Tentou se mexer, mas a dor quase a fez desmaiar novamente. Seus olhos arderam com as lágrimas.
– Tenta comer um pouco disso, Gabrielle – Jana ergueu uma tigela de sopa – tem remédios dentro.
A amazona acenou com a cabeça. O gesto fez até seus dedos dos pés doerem.
Jana levou uma colher à sua boca. Gabrielle abriu a boca e conseguiu engolir algumas colheradas antes de desmaiar de dor. Quando acordou mais uma vez, Jana dormia ao seu lado. A menina percebeu seu despertar e a fez comer mais da sopa.
Demorou uma lua para que Gabrielle começasse a ter um pouco de saúde. Já podia abrir os olhos, ingerir comidas mais sólidas e seus dejetos não continham mais sangue, o que indicava que seus órgãos internos não estavam permanentemente danificados. Seu nariz estava fixo, e, apesar de seu corpo dolorido ainda estar cheio de vergões roxos e vermelhos, ela podia se mover, sentar na cama e até dar alguns passos sem desejar perder a consciência. Os escravos se revezavam nos cuidados com ela.

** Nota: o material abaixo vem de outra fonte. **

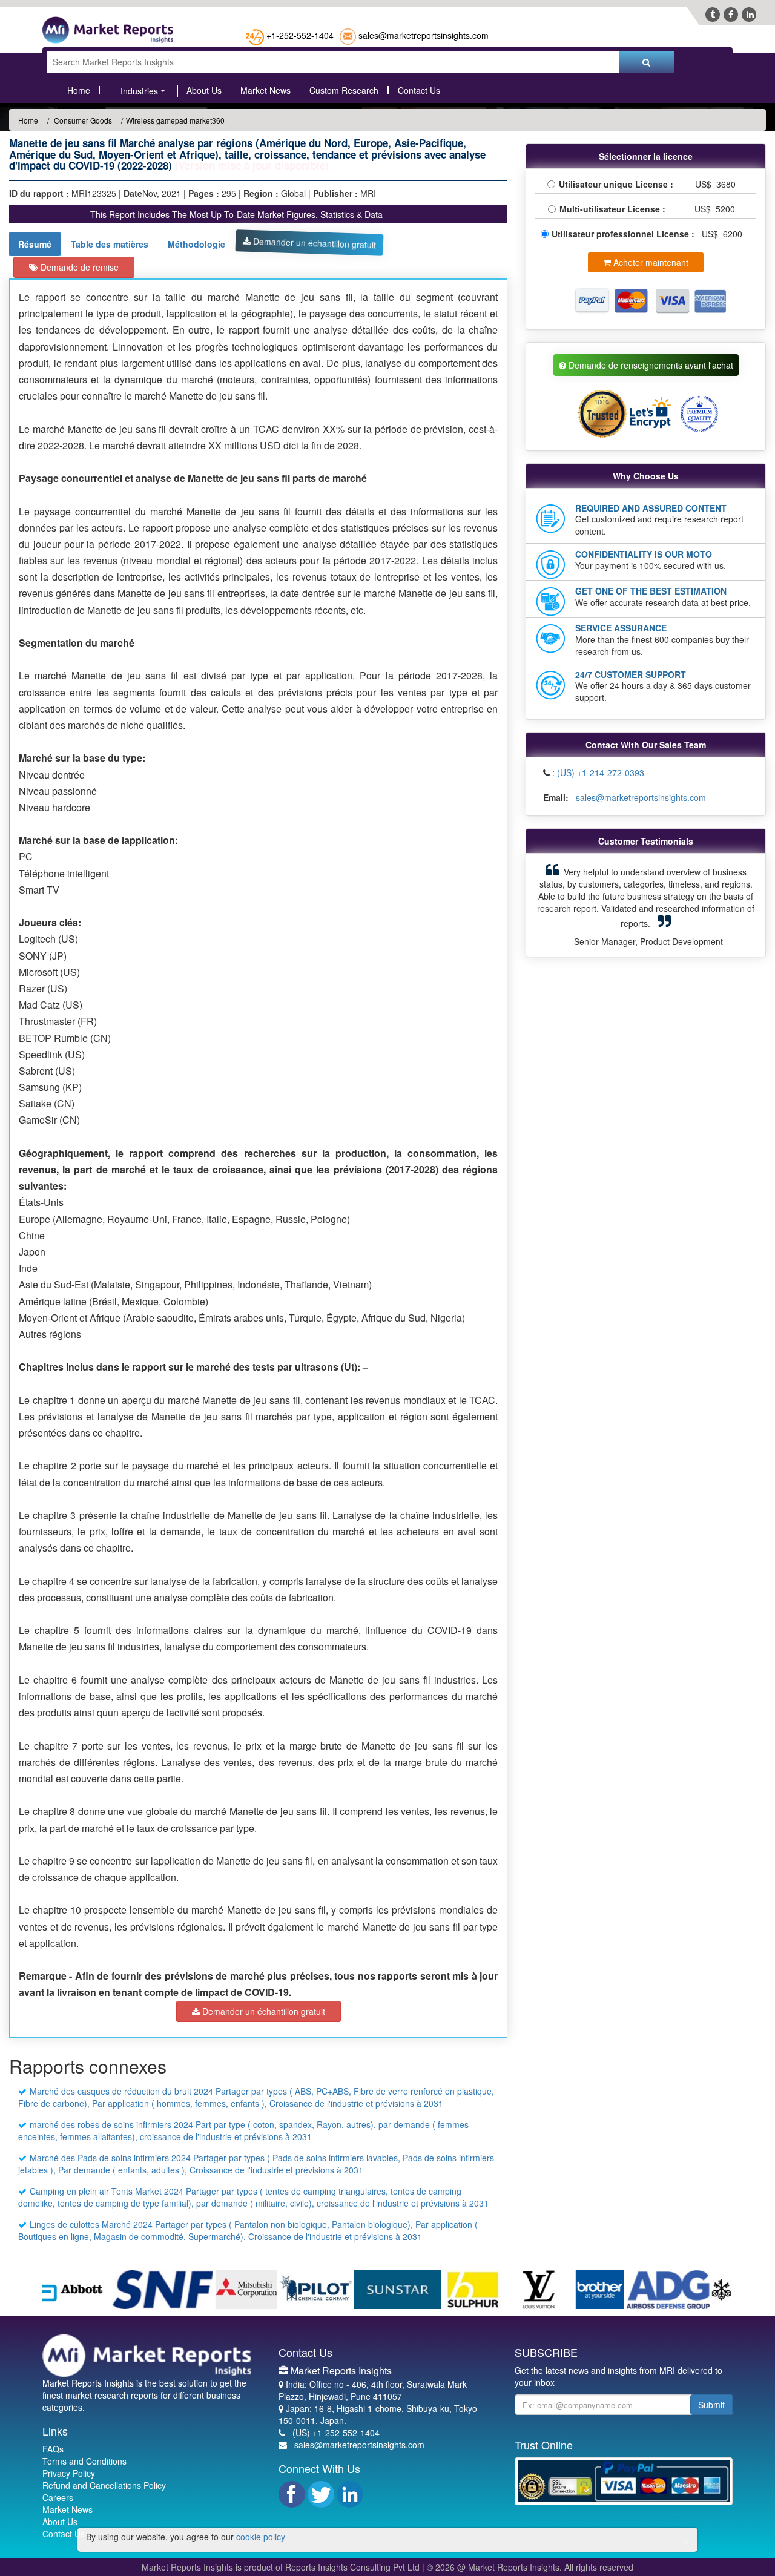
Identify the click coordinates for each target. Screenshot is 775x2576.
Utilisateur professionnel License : (624, 234)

O período de cura e dor permitira que ela pensasse em tudo que ocorria.
Não era capaz de matar Xena num ataque furtivo. Nem num combate corpo-a-corpo direto. Pareciam restar apenas opções desonrosas. Envenená-la no café da manhã? A rainha provavelmente leria suas intenções. Matá-la ao dormir? Ela acordaria. Contar com a ajuda de outra pessoa para acabar com ela? Muito arriscado confiar em alguém para isso, embora outros também quisessem vê-la morta.
A resposta às suas perguntas veio algumas semanas depois, quando Eris lhe disse que a conquistadora desejava que ela retomasse seus deveres de escrava. A amazona sentiu-se desolada de pensar que teria de olhar novamente para aquela mulher, mas concentrou-se em seus objetivos. Ela ainda não tinha sido derrotada.
– Escute, Gaby – Eris olhou para os lados. O galpão dos escravos estava deserto, e a jovem continuou a falar, sussurrando apressada – você perguntou uma vez se podia me ajudar. Depois que ela fez isso com você, ficou num mau humor horrível. Me chama com frequência, e está me machucando – uma lágrima solitária escorreu pelo rosto da moça – eu e você somos as pessoas que tem mais acesso a ela, então será que poderíamos tentar fazer algo?
Gabrielle reparou na cabeça baixa da jovem e a maneira como ela abraçava a si mesma.
– Desculpe – Eris falou – eu não devia ter falado nada disso, por favor, não diga nada.
– Calma, Eris, calma – sussurrou Gabrielle – no que exatamente você está pensando?
Eris baixou ainda mais o tom de voz.
– Ela me chama quase toda noite. E eu consegui roubar um pouco de sonífero. Posso dar um jeito de fazer ela dormir, aí você…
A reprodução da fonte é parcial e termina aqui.